# Exercise objective
Every record below should be written out exactly; pictures stay out.

# Records for the task
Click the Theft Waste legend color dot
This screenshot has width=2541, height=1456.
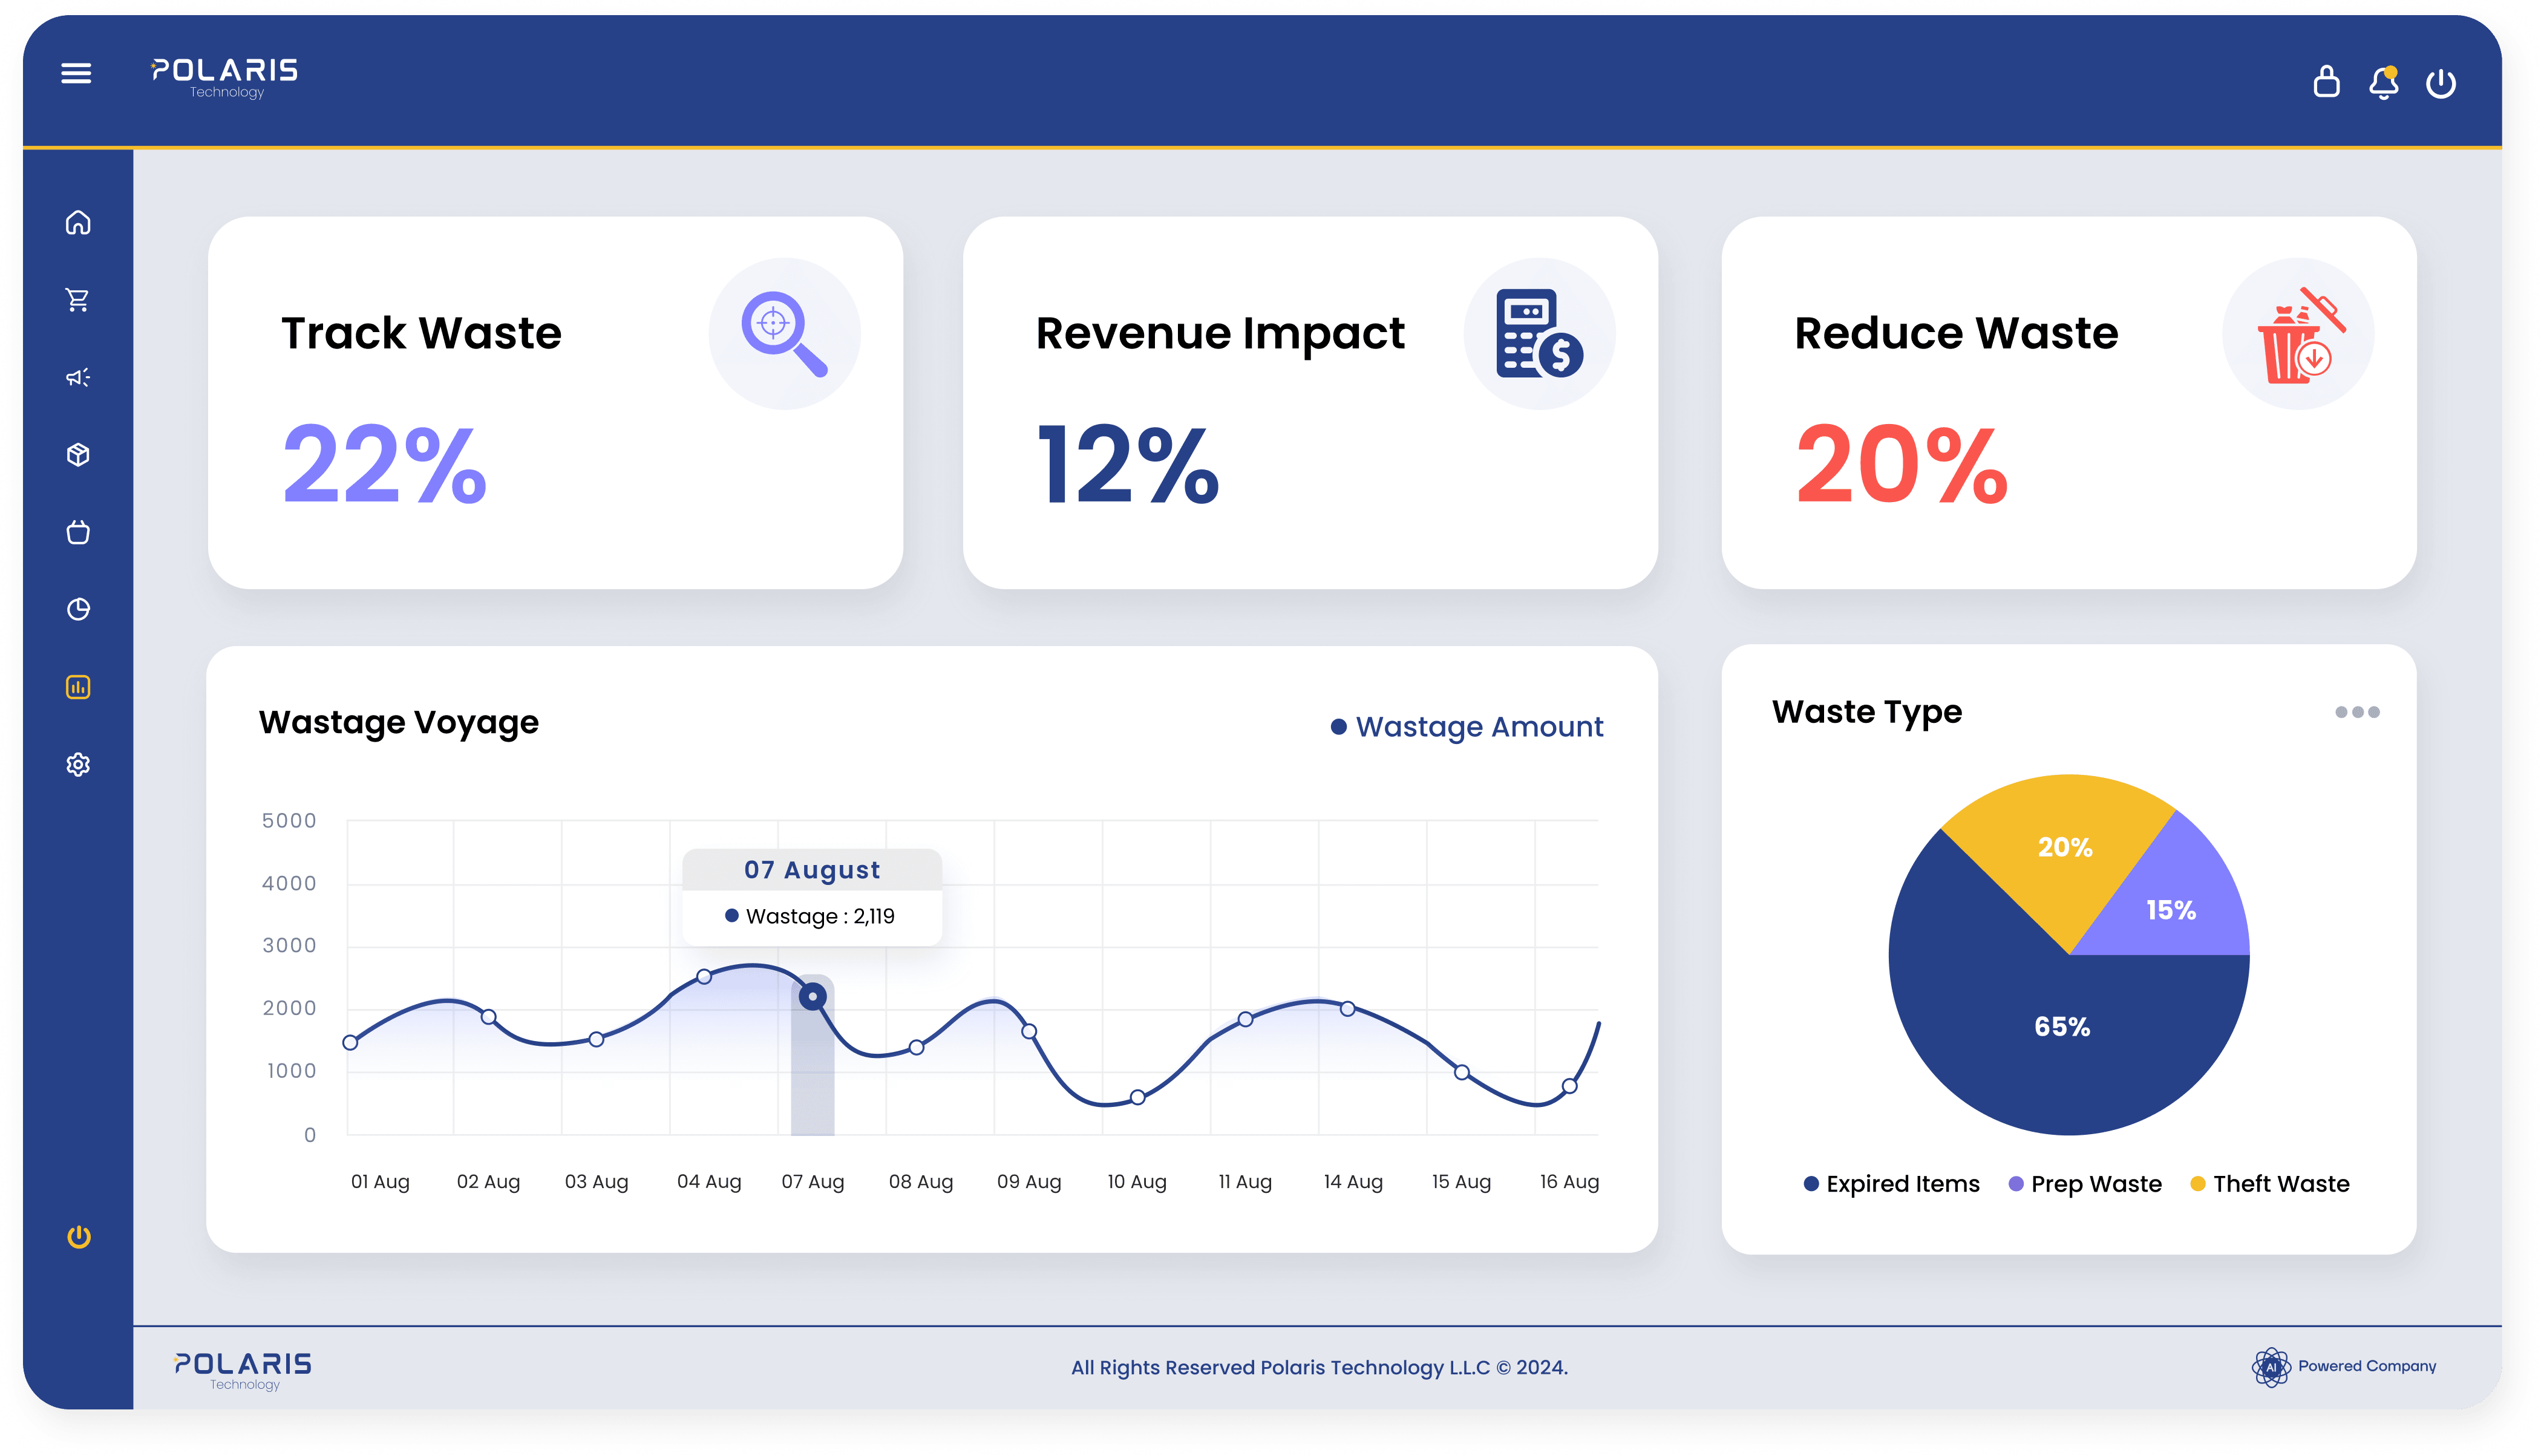click(2197, 1184)
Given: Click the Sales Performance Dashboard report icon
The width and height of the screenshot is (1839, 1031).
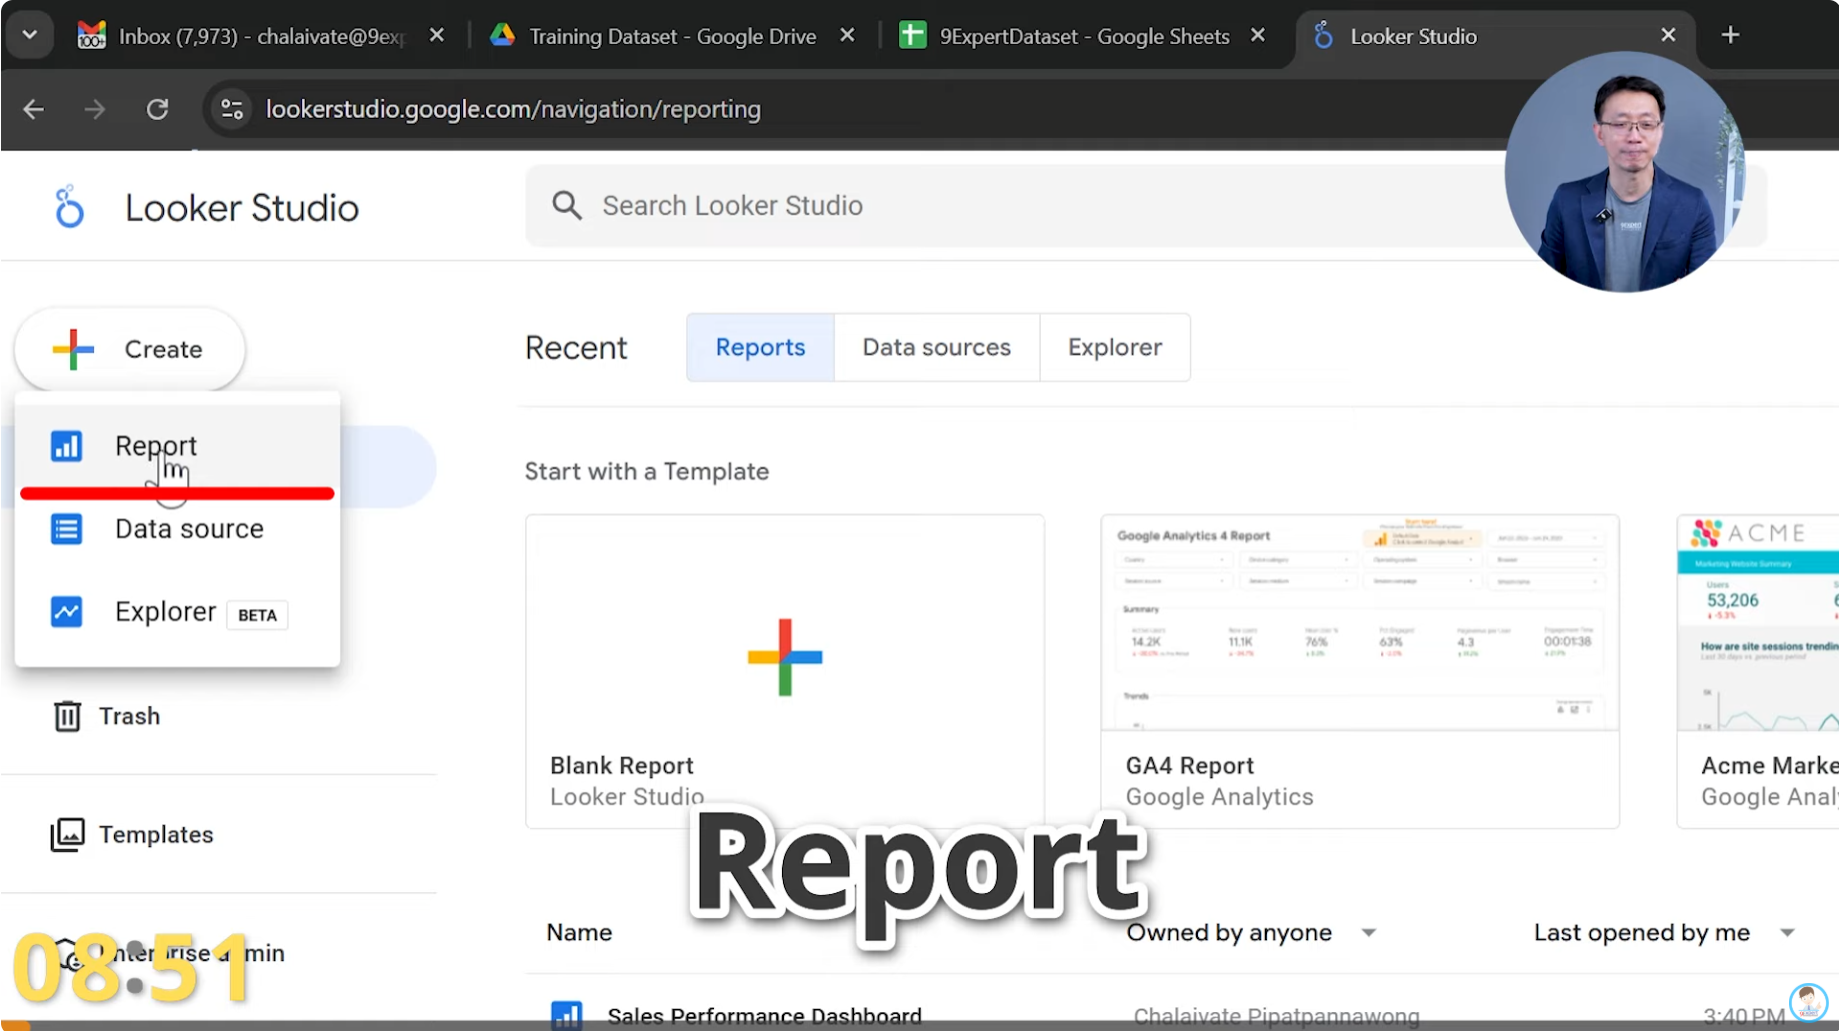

# Reply to the exercise
Click the Theft Waste legend color dot
This screenshot has width=2541, height=1456.
click(2197, 1184)
Given: Click the Sales Performance Dashboard report icon
The width and height of the screenshot is (1839, 1031).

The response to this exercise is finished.